Prépublié au Japon à partir de 2017 dans le magazine Big Comic Original des éditions Shôgakukan sous le titre Bocchi Shi no Yakata, ce récit est ensuite sorti là-bas en un unique volume d'environ 220 pages en janvier 2023.
L'histoire se déroule dans une résidence HLM vieillissante, construite pendant la période de croissance économique rapide du Japon. Cet endroit ne regroupe désormais plus que des personnes âgées, souvent seules et désargentées. Isolées malgré la présence à proximité, elles semblent vouées à devoir attendre leur mort solitaire, ou presque solitaire quand elles sont accompagnées de leurs chats. Mais dans le fond, sont-elle tout à fait seules ?

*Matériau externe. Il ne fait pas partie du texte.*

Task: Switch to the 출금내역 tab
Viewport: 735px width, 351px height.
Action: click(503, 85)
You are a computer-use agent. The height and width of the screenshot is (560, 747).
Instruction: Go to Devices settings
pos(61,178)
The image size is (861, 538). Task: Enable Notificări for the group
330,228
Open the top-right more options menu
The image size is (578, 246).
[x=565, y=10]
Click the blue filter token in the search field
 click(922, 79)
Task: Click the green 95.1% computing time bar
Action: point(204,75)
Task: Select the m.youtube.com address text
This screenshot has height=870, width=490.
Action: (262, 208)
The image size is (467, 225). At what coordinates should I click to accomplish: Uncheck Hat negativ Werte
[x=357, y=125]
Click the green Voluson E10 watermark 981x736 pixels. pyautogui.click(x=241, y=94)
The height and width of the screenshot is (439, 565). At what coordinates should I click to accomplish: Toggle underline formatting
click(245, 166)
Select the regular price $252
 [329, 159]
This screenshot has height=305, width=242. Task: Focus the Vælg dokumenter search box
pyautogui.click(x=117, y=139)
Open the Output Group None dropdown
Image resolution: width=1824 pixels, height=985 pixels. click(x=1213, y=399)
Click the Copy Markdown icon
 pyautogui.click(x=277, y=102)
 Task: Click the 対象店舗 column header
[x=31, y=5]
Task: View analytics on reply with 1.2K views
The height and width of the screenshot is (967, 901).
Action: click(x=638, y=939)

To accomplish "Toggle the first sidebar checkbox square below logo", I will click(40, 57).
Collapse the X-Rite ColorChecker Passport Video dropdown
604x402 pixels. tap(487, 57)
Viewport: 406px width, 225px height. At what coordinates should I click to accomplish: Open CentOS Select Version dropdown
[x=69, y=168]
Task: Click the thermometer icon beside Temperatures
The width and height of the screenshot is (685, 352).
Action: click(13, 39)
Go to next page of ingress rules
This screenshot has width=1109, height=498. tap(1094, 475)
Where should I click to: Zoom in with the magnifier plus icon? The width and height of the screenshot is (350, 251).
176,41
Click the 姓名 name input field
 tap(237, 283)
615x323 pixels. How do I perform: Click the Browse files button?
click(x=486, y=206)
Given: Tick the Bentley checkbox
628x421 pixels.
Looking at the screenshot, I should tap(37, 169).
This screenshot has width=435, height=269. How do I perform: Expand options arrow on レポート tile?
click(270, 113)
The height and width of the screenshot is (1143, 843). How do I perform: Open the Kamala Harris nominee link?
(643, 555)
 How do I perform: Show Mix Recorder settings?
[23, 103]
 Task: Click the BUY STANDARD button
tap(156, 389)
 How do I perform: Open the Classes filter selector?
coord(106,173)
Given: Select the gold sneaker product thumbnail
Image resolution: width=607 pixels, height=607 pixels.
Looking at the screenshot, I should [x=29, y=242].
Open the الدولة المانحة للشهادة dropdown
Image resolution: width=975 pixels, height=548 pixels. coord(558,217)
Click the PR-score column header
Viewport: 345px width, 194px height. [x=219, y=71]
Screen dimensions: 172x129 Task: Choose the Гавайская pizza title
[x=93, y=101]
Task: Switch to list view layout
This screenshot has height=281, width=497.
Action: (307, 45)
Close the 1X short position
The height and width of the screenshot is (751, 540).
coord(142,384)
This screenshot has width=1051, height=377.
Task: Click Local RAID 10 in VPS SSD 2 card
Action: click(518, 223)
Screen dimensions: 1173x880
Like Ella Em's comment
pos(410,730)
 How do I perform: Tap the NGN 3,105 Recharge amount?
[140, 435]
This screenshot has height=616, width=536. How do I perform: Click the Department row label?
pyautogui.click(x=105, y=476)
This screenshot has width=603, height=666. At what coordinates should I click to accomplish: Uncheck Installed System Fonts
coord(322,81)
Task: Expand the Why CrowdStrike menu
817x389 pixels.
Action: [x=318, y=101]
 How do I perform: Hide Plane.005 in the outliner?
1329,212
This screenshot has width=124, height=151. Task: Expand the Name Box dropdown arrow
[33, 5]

Avec un long prologue où d'emblée on assiste au décès d'une vieille dame, puis où un mangaka vétéran s'installe dans la résidence en se demandant s'il ne pourrait pas retrouver un peu d'inspiration en ce lieu en observant ses nouveaux voisins et en se questionnant sur la vie qu'ils ont pu avoir, Nazuna Saito donne d'emblée le ton: il sera certes constamment question de mort au fil des chapitres s'intéressant à différents personnages, mais la mangaka ne se veut pas vraiment misérabiliste pour autant sur le sort de ces personnes âgées seules qui pourraient souvent sembler attendre la mort. En réalité, l'autrice s'intéresse à dépeindre nombre de choses sur eux, au gré d'un récit où défilent le décès et les nouveaux résidents comme un cycle sans fin: leurs passe-temps, leur rapport à la société moderne (sont-ils tous réellement largués faces aux technologies actuelles et aux réseaux sociaux ?), leurs doutes ou désirs face à un avenir qui pourrait paraître inexistant à leur âge... et, surtout, leur vie, qui ils ont pu être, comment ils ont vécu avant de venir finir leur vie dans cette résidence. Ils ont tous leur histoire, leur passé, leur personnalité, ce qui leur confère naturellement une humanité, tout en permettant aussi à la mangaka de poser un regard sur certaines réalités d'avant mais aussi de notre époque, et de mettre en avant une condition humaine universelle puisque nous sommes tous susceptibles de traverser inévitablement cette étape de la vieillesse avec tout ce qu'elle peut impliquer.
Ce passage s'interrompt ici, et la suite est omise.